McNally eventually got a short film of his own, titled "Pump Action," into the SIGGRAPH festival in 2000, he says. From there, within a couple of years he was a character animator on "Men in Black II," then "Hulk," "Van Helsing" and "War of the Worlds" before -- in a key step -- he became a stereographer on "Chicken Little."

Animators "were trying to work out the best way to go from 2-D to 3-D," and thanks to a friend who knew McNally's background, he was soon the stereographer for the conversion.

What excites McNally about cutting-edge intru3D, though, is that there's no conversion. "Authoring in 3-D is the goal of any creative person" in this field, says McNally, who also was stereoscopic supervisor on "Kung Fu Panda." "You want to work with the material in its natural content."

McNally, who likes to wear 3D glasses propped on his head, says intru3D marks "the first time we're using the depth as part of the flow and feel of the movie."

The action in "Monsters vs. Aliens," however, isn't always in 3-D; the approach is more subtle than that.
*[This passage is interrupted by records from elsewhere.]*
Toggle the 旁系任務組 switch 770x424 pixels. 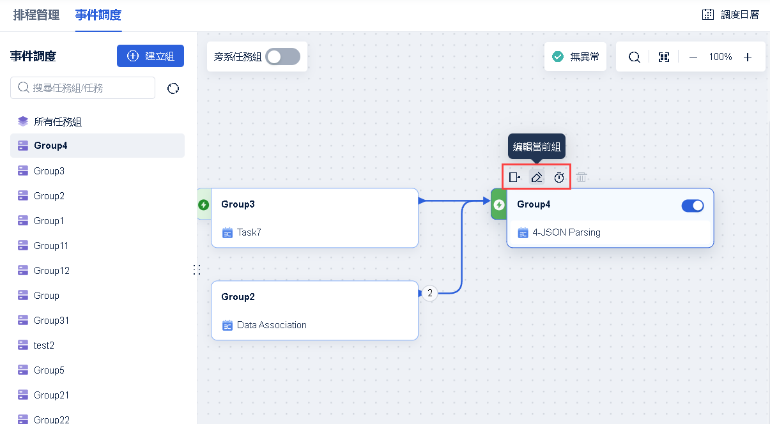pyautogui.click(x=282, y=57)
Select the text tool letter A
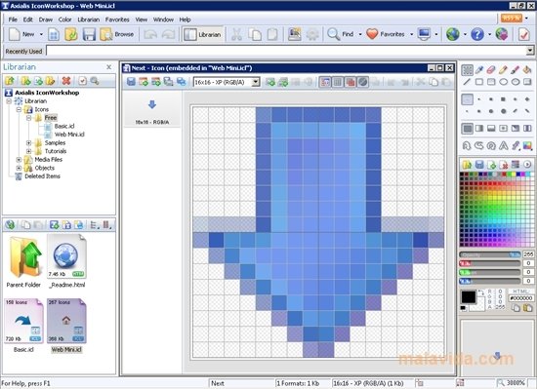Screen dimensions: 537x389 [503, 145]
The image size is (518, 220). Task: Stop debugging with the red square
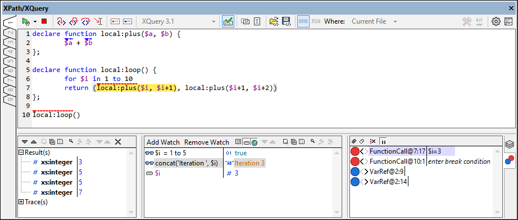[44, 21]
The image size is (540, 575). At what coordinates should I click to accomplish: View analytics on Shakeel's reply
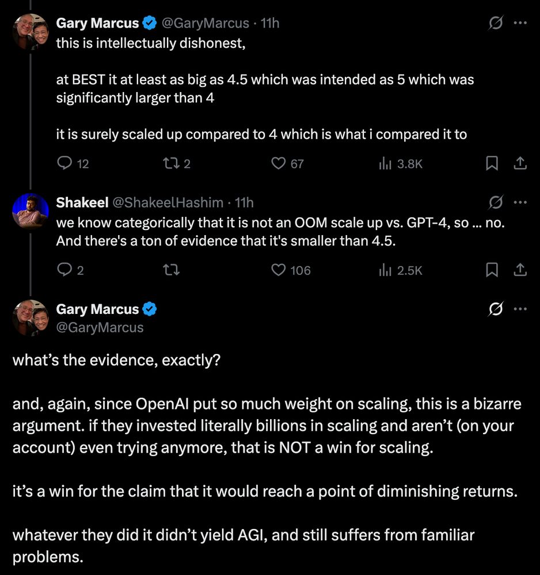(384, 270)
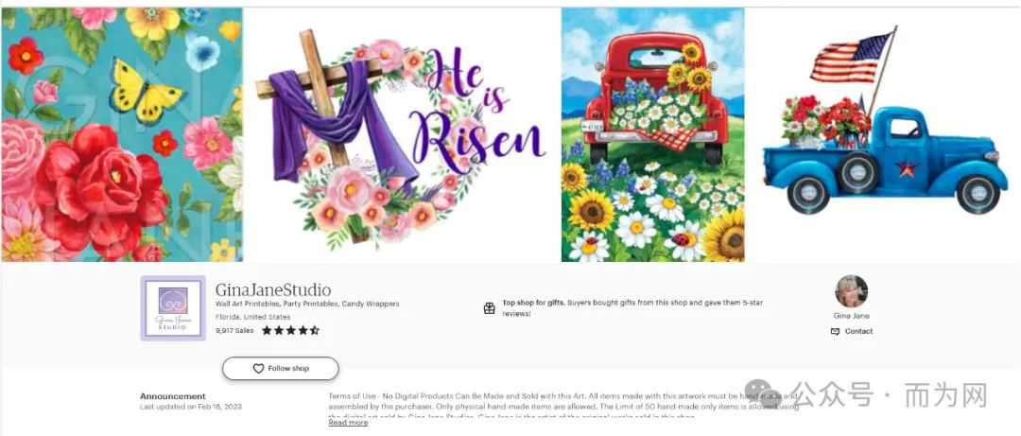Click the Contact message icon
The image size is (1021, 436).
836,331
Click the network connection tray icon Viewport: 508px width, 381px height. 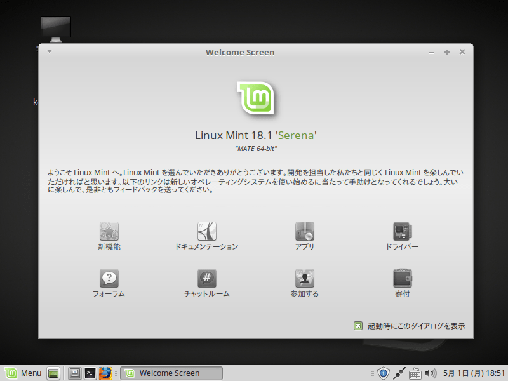coord(399,373)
McNally discusses a dramatic scene, for instance, in which the monsters fight the aliens on the Golden Gate Bridge. "Within a two-second shot, we go from 3-D to 2-D to 3-D," he says of these "hyrid shots." "We're artfully manipulating it to play down and then play up the 3-D" so the action reads smoothly.

McNally likens the effect to recording music. "You're at a big graphic equalizer, like a mixing desk, and you're trying to tweak all of these dials to support the story points as strongly as you can." McNally also works on the color via what he calls a "blending pass," so the stereo depth is orchestrated fluidly.

McNally, who is stereoscopic supervisor on "Shrek Goes Forth" and "How to Train Your Dragon" (both slated for 2010 release), is enthused by how many films are now being authored in this new technology. "The number one excitement is that so many artists are working in 3-D," he says. "There is this sense of discovery of what 3-D cinematic language can be."